Rasulullah SAW juga pernah bersabda; "Jihad yang paling utama adalah mengatakan kebenaran (menyampaikan nasihat/kritik) di hadapan penguasa yang zalim" (HR Abu Daud). 

Hadits ini mengindikasikan bahwa mengkritik pemerintah jika kebijakannya salah adalah suatu keutamaan aktivitas, karena pahalanya setara berjihad fii sabilillah yaitu masuk surga. 

Dengan utamanya aktivitas mengkritik dalam bernegara, maka bisa dipastikan jalannya roda pemerintahan akan dinamis dan sehat. Hal ini karena saat sebuah kebijakan yang tidak tepat diterapkan oleh pemimpin negara, ia dapat diperbaiki segera setelah dikritik.

Di sistem bernegara dalam Islam, baik individu, kelompok, partai politik, Majelis Umat ataupun Mahkamah Mazalim dapat dengan mudah mengajukan kritik kepada khalifah terkait kebijakan yang ditetapkannya. 
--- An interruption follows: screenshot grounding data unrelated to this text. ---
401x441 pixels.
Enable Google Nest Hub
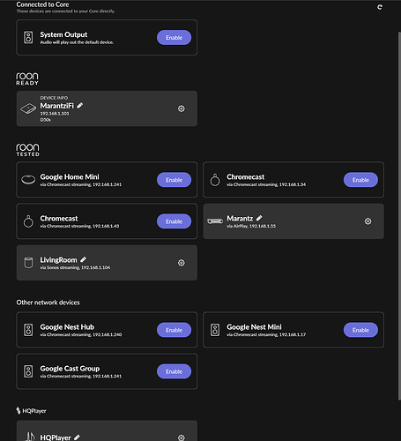[174, 330]
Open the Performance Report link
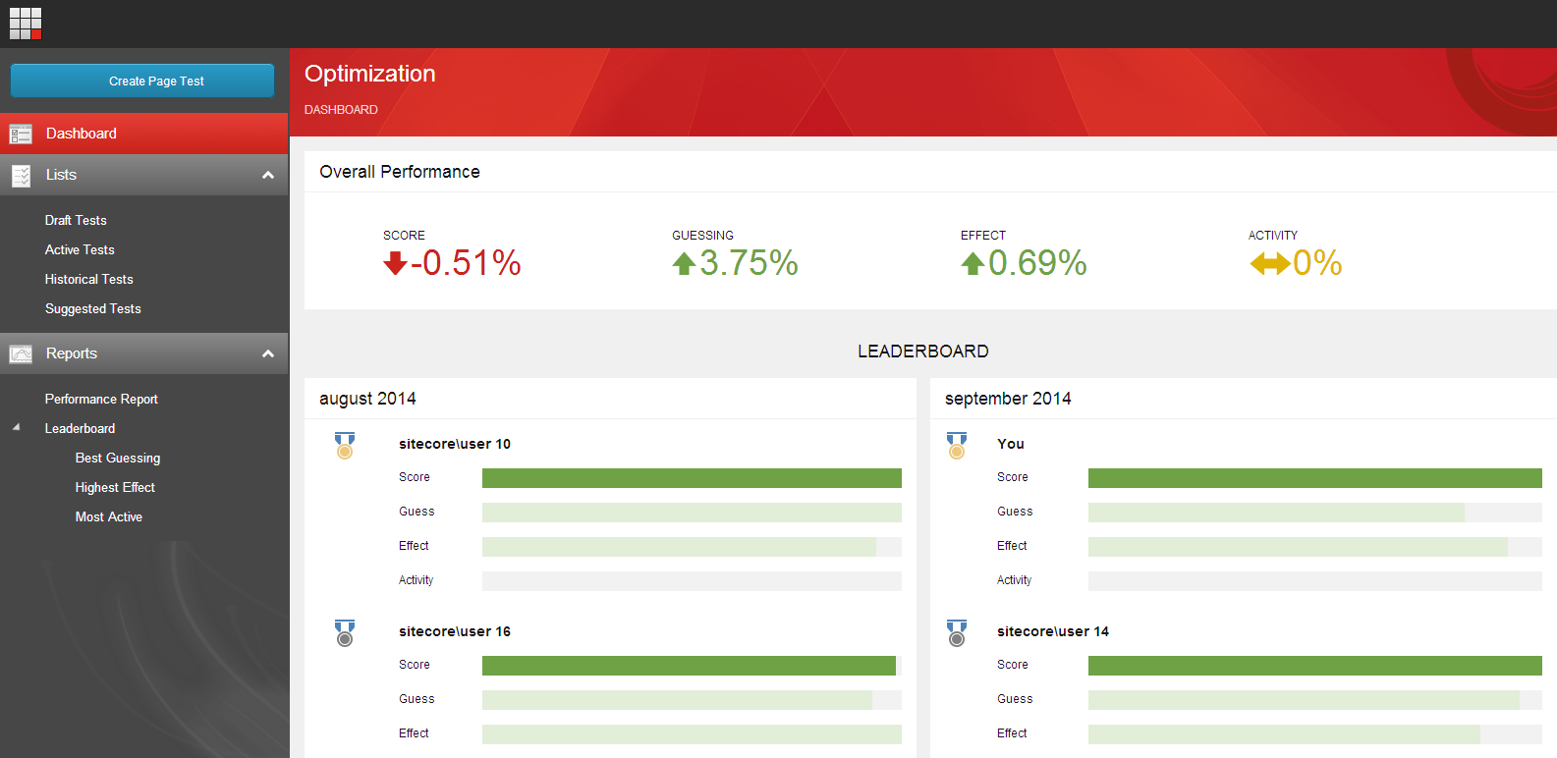Image resolution: width=1557 pixels, height=758 pixels. coord(101,400)
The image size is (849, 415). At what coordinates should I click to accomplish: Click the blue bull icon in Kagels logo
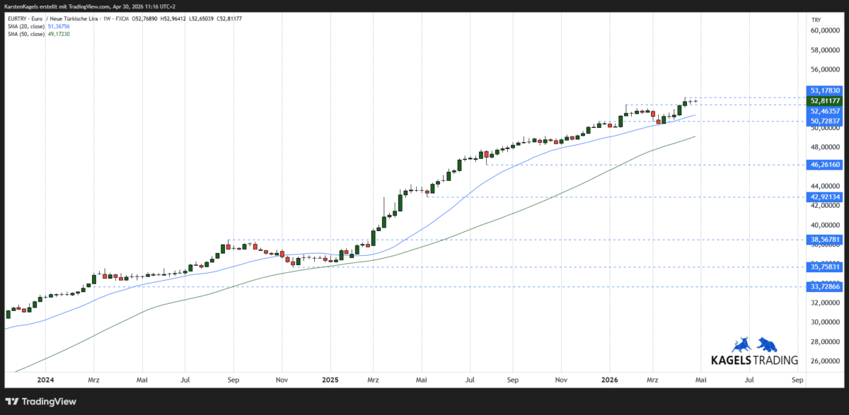click(x=741, y=344)
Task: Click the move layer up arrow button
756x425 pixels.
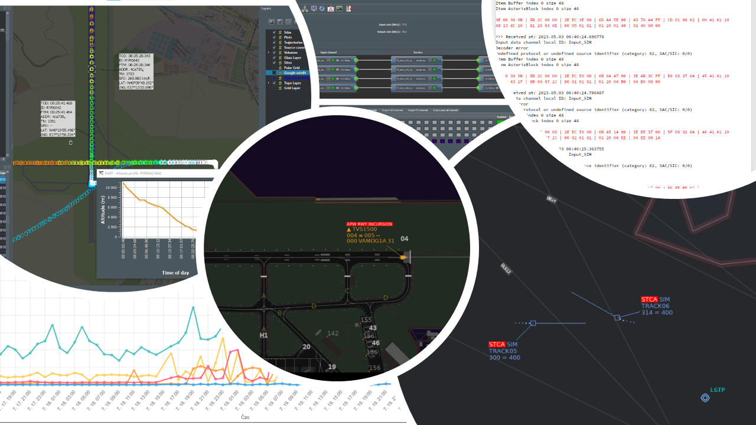Action: (272, 22)
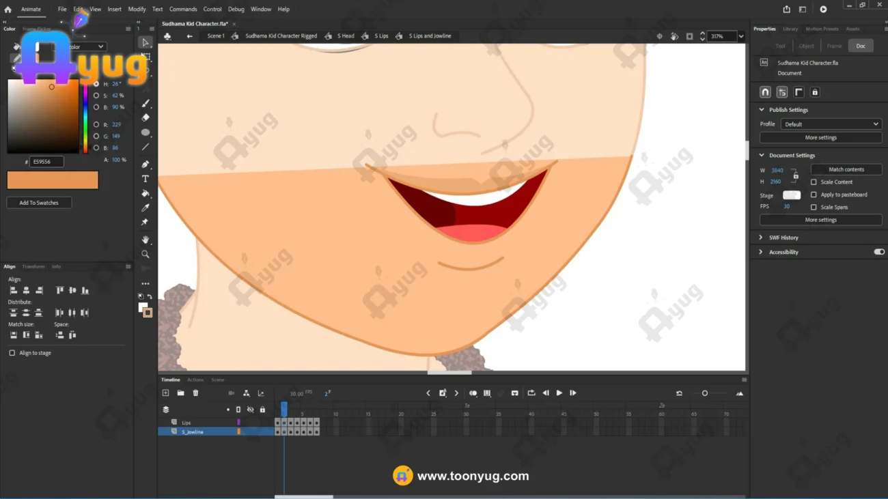Select the Hand tool
Viewport: 888px width, 499px height.
click(145, 240)
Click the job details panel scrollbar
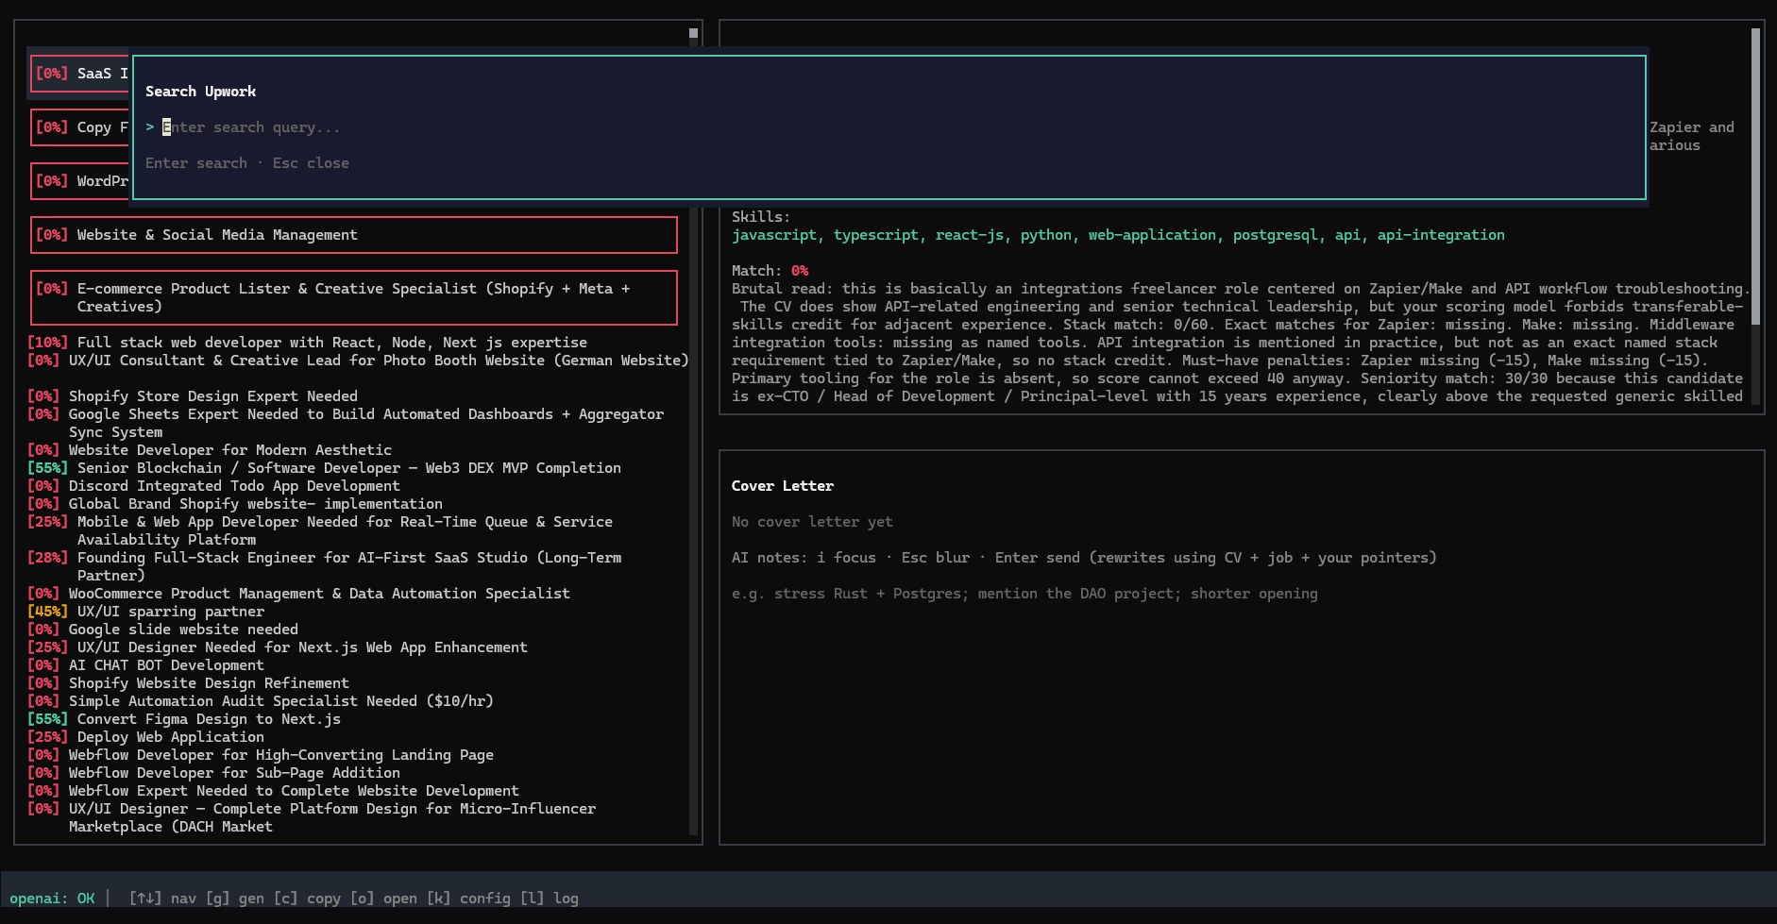1777x924 pixels. tap(1755, 175)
Karenanya, dalam Daulah Islam tidak akan ditemui presiden atau pendukungnya melakukan persekusi dan pelaporan kepada pihak kepolisian terhadap rakyat yang mengkritik presiden. Tidak seperti kejadian belum lama berselang (1/8/2023), saat seorang akademisi Rocky Gerung menyampaikan kritik terhadap Presiden Joko Widodo terkait pembangunan IKN baru. Ini karena kritik yang disampaikan adalah terkait kebijakan yang tidak tepat, bukan ungkapan penghinaan terhadap pribadi presiden. 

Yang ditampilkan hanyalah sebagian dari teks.